Manufacturing Social Distress
Ever since I had read Eric Fromm's The Sane Society I had been preoccupied by the way in which society can become sick and how the symptoms of the disease actually manifest themselves; and I decided to write a book that would focus on "the psychology of malefaction." I was convinced that the problems that Fromm had identified in his book paled in comparison to those that were bedeviling society four decades later. The problems had changed a great deal in the interim and I believed that a different approach was required to address them. One of the phenomena I was anxious to explore was the prominent role that the psychopath played in society and how psychopaths were depicted, even glorified in pop culture. Could a person actually be evil? I recall meeting Harry Murray while I was exploring the phenomenon of the psychopath. He had an interest in the subject himself and told me that if I wanted to find out more about psychopaths I should read Whittaker Chambers' Witness. He said it was the best book on psychopathy. Harry should know since he had served as an expert witness in the Alger Hiss case in which Chambers was the most prominent witness for the prosecution. The jury did not pay any attention to Harry's testimony, though. At first I could not quite understand why Harry wanted me to read Chambers' book. When Murray had said he read Witness by Chambers, I did not realize why. Then I understood: Whittaker Chambers was not just writing about psychopaths; he was a psychopath and if I wanted to gain a good understanding of what goes on in the mind of one there were few better examples. I also realized that the reason that Harry wanted me to consider the Chambers book was because he was the expert witness for Alger Hiss and as we all know Harry lost the case and Chambers won. My book, which was the study of social psychopathology in world culture, Manufacturing Social Distress, appeared in 1997. I later wrote another book, which was based on the original Manufacturing Social Distress, entitled Psychopaths in Everyday Life (Rieber, 2004). In the conclusion, I wrote, "Normalized psychopathology in high places, in my view, is largely the result of social distress as it has become institutionalized in the emerging world culture. Put simply, the psychopathology of everyday life will continue to prevail until we cease to be proud of those things of which we should be ashamed."

Description of the task
Carry on the passage about social psychopathology and the book Manufacturing Social Distress, beginning after its final sentence.

(Saved data entries)
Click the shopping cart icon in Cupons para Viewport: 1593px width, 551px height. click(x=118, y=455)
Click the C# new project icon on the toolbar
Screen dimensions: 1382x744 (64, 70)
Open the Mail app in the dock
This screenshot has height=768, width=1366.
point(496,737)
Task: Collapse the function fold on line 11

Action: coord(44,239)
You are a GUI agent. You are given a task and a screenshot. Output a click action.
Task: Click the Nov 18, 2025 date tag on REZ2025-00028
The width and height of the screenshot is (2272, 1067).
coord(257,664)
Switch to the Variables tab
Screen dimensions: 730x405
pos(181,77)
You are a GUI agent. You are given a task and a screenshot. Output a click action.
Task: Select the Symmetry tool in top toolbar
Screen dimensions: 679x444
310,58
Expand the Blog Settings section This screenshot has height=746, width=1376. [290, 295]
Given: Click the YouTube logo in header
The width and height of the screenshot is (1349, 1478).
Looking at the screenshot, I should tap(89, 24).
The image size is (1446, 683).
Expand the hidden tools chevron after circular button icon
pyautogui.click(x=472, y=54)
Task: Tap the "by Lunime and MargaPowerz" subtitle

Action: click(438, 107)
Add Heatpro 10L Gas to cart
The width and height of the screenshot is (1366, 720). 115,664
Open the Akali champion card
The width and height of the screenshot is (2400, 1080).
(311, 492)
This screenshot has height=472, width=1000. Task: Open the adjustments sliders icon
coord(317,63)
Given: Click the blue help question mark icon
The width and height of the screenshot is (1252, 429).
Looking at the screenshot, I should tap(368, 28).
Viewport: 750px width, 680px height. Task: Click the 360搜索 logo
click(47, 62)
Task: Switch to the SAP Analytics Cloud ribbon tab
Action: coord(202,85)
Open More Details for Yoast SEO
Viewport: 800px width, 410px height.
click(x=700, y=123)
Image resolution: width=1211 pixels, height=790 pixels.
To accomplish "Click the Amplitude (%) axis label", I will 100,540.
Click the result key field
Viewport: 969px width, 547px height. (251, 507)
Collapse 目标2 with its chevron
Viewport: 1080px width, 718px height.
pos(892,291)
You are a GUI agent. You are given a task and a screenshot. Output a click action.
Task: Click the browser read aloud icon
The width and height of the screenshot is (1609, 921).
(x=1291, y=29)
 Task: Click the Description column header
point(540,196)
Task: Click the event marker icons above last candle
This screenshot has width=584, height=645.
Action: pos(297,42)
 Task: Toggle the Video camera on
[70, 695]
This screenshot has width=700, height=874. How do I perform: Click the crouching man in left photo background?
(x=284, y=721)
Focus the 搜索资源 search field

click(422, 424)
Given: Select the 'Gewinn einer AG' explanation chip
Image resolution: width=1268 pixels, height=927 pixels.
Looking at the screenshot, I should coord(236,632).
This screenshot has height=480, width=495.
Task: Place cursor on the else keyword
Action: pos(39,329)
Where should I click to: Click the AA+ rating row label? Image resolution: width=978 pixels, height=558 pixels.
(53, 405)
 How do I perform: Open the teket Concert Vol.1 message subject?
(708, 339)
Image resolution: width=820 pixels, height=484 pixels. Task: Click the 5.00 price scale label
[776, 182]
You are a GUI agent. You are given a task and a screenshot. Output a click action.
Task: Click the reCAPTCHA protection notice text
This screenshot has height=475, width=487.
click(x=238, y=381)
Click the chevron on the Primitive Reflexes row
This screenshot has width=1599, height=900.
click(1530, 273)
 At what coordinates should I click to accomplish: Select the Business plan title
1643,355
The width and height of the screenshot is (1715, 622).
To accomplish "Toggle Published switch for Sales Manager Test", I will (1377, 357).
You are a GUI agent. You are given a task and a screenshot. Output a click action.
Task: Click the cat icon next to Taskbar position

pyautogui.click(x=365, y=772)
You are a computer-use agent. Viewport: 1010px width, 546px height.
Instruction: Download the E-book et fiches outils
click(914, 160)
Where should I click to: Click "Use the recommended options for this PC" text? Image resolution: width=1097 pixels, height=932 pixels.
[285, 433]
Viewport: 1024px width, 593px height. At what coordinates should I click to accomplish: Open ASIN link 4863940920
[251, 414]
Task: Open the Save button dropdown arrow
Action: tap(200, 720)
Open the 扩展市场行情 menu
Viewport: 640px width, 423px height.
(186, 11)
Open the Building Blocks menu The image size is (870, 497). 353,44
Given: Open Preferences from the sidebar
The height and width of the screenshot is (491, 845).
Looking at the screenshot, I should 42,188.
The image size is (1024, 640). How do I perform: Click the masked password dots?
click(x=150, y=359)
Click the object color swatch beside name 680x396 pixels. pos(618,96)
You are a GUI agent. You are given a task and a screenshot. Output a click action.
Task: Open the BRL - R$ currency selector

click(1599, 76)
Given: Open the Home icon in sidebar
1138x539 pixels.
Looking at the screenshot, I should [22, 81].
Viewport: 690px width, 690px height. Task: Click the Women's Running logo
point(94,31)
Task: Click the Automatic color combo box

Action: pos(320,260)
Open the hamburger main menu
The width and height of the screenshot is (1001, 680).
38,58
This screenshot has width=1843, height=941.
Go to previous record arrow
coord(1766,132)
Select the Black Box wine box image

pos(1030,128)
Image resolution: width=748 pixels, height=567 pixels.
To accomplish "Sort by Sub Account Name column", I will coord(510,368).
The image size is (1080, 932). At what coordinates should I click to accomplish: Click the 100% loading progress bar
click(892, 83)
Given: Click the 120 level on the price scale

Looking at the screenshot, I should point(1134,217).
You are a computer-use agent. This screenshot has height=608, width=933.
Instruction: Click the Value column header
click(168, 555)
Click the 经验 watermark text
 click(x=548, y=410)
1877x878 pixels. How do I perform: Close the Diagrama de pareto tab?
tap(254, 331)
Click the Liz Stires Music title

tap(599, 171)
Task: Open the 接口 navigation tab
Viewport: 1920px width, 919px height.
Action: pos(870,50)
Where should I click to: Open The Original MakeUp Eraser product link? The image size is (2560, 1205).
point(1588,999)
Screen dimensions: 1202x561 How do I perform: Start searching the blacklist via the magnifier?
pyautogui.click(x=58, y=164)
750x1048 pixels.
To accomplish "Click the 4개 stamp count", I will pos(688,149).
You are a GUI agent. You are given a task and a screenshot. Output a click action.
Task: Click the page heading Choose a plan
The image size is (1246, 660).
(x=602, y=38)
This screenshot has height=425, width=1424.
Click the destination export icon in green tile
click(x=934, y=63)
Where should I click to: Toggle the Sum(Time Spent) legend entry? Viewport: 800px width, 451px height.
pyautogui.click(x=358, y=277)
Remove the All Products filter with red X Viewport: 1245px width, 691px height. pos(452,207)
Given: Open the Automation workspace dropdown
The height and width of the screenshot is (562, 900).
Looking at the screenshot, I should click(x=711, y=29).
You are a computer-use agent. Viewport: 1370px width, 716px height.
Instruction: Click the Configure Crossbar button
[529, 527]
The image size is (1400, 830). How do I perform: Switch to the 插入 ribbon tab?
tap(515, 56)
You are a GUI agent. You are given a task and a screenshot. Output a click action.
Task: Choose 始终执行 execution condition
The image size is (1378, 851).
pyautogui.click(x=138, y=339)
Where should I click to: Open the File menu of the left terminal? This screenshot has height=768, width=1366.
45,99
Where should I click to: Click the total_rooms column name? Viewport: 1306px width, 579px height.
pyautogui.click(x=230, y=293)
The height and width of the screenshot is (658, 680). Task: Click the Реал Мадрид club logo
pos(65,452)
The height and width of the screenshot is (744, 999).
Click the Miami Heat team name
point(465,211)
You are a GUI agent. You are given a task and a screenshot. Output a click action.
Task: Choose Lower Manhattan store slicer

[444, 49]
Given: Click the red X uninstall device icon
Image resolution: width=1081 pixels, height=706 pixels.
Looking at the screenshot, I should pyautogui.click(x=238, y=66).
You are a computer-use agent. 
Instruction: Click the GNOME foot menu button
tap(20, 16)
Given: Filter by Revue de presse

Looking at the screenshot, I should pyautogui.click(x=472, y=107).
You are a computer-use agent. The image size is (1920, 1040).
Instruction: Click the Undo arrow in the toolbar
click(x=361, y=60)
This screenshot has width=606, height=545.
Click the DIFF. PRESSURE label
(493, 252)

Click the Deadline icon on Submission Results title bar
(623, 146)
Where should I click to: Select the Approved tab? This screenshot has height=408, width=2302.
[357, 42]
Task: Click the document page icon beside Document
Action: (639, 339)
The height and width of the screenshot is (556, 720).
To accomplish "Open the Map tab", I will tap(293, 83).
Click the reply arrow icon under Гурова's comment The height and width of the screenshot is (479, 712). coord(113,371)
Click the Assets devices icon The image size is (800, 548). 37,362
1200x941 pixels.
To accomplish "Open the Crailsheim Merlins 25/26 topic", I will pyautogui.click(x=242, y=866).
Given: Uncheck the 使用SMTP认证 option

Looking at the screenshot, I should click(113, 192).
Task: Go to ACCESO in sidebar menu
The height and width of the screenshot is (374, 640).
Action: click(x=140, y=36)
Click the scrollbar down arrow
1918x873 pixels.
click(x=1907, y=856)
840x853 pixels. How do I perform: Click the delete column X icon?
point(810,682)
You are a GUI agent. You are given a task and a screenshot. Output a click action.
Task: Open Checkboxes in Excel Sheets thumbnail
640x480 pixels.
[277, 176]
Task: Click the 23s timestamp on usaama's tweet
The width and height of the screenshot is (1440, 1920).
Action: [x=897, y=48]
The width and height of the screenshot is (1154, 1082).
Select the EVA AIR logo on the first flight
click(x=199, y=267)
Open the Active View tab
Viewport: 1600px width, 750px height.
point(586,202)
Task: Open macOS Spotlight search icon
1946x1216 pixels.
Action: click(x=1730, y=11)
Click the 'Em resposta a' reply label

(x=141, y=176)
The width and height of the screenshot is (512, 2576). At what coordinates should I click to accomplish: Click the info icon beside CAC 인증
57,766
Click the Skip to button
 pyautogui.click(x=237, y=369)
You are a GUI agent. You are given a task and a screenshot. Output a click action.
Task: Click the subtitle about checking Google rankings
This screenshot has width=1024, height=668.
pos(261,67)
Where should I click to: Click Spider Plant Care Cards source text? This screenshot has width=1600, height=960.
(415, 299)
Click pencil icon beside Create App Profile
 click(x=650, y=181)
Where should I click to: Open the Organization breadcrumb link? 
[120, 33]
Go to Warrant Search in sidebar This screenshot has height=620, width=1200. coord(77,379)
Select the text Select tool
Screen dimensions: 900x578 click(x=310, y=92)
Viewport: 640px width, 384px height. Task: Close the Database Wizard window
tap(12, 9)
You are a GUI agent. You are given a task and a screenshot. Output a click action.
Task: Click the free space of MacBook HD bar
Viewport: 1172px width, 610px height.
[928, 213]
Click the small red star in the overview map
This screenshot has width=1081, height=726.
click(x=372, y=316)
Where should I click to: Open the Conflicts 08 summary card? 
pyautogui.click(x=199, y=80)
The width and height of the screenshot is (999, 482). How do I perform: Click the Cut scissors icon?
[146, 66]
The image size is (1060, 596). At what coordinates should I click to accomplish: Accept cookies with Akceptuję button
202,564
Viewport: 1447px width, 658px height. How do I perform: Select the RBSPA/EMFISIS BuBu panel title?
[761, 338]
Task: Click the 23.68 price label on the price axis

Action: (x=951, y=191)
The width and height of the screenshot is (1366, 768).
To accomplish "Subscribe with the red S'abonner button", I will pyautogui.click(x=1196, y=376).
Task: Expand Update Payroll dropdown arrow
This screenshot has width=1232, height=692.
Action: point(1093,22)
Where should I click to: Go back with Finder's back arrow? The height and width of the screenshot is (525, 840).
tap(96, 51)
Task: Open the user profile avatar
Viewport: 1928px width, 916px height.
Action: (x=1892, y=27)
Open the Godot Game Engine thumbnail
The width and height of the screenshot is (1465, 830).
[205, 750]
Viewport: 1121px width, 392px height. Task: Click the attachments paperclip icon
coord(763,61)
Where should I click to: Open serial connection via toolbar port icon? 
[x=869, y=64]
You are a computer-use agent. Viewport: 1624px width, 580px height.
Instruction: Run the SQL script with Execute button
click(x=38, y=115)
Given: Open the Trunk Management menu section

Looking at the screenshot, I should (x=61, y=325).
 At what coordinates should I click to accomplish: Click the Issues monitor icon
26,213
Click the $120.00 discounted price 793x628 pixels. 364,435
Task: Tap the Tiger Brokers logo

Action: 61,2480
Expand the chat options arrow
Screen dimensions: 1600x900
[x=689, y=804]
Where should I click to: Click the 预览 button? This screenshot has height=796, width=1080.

Answer box
Rieber's Gang
Rieber's "gang" is a phrase that Jerry Bruner branded us with back in the 1980s when I started an informal gathering of a group of old friends and colleagues to meet for dinner at Columbia University club to discuss our mutual interest. From time to time we would ask a guest to join us, Jerry was one of our first guests, and after the meeting ended he referred to us affectionately as Rieber's "gang." I suppose unconsciously, I had in mind a group that had existed in the late nineteenth century (Menand, 2001). This group referred to itself ironically and half-defiantly, as the metaphysical club. Among the members were Oliver Wendel Holmes Jr., John Fisk, Charles S. Peirce, Chauncy Wright, and William James. A similar group also existed in England approximately at the same time. These groups tend to last for about ten years and then gradually fade away; our group had the same fate. But during its active and fruitful lifetime, it provided a most stimulating and rewarding floor for all of us. The regular members were myself, Herbert Spiegel, Joe Jaffe, Tom Langner, Zvi Lothane, Jason Brown, Maurice Green, and William Stewart. We had many more irregulars who tended to show up much less frequently. Our meetings averaged once a month and for the most part consisted of enjoying a wonderful buffet dinner at which time we exchanged lot of information about ourselves, our work as well as the current rumors that were going around about the politics of professional and personal lives.